Hey, thanks for the link. They seem to run an English section there.
Brilliant!


----------



## Dendro Dave (Aug 2, 2005)

Very nice hardscape, can't wait to seeing done.


----------



## Tongue Flicker (Oct 30, 2014)

Great viv.. It'll look good more with my crab in it lol


----------



## HX (Jun 4, 2007)

I agree!
Ship 'em over!

Thank you, Dave.


----------



## HX (Jun 4, 2007)

Water level up a notch. Roots look a bit cooler…


----------



## Hobbes1911 (Mar 22, 2013)

HX said:


> Water level up a notch. Roots look a bit cooler…
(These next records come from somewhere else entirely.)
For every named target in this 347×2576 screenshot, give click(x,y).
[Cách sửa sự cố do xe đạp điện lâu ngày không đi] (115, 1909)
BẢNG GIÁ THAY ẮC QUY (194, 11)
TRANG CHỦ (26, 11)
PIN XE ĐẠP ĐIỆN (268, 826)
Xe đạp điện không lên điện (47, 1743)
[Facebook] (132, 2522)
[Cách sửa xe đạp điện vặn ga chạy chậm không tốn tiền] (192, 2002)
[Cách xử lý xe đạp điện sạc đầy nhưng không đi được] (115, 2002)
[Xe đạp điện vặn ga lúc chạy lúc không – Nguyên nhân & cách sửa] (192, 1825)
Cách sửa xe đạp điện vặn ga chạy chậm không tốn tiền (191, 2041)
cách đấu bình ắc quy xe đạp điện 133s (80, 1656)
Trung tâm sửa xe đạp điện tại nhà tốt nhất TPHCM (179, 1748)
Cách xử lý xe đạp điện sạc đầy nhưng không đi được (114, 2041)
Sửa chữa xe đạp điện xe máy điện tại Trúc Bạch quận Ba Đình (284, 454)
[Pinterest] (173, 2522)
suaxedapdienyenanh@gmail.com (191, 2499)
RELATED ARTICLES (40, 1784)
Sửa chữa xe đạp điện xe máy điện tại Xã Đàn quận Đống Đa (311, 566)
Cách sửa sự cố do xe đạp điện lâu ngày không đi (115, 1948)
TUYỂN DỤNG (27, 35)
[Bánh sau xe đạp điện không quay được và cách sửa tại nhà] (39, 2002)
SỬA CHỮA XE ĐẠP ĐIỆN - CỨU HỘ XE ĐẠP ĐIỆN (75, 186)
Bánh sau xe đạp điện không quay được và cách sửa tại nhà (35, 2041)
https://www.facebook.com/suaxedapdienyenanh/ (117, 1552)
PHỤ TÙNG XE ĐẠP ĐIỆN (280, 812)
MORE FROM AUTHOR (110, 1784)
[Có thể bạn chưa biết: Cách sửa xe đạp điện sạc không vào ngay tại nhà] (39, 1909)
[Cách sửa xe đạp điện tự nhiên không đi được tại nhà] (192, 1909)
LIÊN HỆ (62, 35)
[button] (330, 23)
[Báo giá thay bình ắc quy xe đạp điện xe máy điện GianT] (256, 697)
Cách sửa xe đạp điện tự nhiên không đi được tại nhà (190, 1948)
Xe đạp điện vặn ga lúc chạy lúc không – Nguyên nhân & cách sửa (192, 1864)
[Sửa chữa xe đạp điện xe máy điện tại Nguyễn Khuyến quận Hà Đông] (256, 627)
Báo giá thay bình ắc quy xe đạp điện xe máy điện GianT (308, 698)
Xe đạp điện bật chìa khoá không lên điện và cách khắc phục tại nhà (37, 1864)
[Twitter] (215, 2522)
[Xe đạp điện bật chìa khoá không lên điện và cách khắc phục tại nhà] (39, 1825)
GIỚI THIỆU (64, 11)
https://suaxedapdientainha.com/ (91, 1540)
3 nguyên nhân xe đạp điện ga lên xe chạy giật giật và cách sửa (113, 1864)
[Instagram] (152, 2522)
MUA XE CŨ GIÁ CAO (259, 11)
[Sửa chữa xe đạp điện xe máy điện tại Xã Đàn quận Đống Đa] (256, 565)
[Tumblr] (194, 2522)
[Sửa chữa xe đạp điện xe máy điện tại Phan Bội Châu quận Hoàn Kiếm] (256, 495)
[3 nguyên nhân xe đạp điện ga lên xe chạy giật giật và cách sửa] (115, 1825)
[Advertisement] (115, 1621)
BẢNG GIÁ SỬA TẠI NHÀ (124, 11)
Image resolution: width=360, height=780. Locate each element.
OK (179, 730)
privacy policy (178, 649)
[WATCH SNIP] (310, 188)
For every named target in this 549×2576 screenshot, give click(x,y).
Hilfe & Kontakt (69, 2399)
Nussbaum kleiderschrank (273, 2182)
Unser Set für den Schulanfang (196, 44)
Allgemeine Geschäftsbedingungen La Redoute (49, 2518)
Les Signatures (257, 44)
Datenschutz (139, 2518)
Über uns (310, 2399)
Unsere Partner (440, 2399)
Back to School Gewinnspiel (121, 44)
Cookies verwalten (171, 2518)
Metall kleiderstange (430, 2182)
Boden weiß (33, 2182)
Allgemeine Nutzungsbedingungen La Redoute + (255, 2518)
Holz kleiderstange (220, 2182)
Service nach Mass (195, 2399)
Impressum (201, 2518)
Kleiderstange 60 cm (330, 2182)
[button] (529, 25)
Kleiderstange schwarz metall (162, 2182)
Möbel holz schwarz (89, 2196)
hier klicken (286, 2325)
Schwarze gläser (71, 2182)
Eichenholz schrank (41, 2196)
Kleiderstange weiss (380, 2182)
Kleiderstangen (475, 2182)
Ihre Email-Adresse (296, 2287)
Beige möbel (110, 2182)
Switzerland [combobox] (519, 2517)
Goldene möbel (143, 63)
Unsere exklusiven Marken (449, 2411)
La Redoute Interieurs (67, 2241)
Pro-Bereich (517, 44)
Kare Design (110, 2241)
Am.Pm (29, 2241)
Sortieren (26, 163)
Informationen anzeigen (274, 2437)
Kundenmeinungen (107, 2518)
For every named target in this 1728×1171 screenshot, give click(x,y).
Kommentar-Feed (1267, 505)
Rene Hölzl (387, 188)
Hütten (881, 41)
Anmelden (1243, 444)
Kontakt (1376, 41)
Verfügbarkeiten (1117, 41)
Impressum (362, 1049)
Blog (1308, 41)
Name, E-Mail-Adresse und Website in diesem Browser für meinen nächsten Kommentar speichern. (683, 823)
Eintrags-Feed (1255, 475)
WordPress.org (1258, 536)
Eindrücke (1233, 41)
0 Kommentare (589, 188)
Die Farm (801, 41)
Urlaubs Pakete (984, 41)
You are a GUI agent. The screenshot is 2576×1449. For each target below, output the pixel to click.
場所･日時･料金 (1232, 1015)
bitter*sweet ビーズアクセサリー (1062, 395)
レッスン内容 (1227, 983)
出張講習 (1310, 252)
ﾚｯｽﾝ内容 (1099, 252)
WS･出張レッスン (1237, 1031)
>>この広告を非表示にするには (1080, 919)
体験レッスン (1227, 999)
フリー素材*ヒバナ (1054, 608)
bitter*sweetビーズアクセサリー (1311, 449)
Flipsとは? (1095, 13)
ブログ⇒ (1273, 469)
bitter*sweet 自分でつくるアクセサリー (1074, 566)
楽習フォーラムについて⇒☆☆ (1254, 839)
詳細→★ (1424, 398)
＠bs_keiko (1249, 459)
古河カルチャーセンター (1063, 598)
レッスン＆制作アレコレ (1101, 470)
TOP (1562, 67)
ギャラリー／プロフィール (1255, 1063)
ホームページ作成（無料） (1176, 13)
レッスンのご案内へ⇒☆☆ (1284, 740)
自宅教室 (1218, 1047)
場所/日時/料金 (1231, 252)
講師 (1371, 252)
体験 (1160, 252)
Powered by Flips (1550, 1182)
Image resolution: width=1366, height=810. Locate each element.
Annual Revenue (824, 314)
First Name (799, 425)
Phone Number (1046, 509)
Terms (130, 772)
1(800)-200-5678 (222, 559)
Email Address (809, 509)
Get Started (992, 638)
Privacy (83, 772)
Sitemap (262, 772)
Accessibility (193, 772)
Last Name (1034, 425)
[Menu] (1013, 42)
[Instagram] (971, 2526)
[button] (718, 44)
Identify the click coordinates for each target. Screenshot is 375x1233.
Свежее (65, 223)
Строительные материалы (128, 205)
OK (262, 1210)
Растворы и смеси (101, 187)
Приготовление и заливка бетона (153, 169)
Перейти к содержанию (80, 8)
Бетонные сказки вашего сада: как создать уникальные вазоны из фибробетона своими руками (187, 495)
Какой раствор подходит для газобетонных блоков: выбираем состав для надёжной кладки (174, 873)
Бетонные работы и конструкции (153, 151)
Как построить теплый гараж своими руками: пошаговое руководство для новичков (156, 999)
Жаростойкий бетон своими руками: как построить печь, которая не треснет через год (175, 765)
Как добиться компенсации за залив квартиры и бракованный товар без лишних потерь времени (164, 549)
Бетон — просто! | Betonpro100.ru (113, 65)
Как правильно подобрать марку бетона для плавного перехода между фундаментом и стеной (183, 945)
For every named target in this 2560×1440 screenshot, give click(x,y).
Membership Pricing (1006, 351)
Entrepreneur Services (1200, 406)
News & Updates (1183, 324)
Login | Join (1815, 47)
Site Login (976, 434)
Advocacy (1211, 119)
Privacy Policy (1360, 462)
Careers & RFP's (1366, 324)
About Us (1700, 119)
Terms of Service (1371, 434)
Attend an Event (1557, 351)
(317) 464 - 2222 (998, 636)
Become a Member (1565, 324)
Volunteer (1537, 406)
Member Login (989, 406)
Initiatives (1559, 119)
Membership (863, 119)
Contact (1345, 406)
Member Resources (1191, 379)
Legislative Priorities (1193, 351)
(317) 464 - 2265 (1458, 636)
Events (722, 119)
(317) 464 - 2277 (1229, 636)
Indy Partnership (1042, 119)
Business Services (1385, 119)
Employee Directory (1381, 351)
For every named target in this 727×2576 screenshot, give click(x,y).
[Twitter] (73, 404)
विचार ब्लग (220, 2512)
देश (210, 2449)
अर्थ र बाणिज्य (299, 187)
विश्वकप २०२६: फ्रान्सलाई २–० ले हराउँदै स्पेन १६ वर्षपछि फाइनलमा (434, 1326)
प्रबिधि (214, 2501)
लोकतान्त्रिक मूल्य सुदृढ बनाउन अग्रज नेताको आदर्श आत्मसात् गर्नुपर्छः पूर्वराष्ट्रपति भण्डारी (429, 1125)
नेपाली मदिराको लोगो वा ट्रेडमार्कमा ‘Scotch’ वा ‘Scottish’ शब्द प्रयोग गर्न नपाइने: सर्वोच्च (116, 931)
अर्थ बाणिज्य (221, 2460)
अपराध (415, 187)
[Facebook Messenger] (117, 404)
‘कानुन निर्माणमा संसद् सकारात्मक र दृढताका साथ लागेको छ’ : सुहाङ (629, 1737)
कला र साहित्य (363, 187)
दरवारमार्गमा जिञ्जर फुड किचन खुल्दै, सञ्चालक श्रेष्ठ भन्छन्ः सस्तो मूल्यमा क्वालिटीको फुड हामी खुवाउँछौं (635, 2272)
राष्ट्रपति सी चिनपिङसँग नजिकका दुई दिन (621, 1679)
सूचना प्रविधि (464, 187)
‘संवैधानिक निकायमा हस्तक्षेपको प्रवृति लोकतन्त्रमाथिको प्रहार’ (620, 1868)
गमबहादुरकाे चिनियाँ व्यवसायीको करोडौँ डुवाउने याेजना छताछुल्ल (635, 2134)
Did you decide on a species yet?


----------



## HX (Jun 4, 2007)

Nah, not quite there yet.

I'll start with cooking a nice moss soup for starters.


----------



## fullmonti (May 10, 2013)

Always a pleasure to see your work! Your tanks are one big reason I got into paludariums and find it hard to be interested in a simple fish tank salt or fresh any more. 

Thank You
Jim


----------



## HX (Jun 4, 2007)

Thank you for your rewarding words, Jim!

There is something special about wetlands and waterlines, isn't there?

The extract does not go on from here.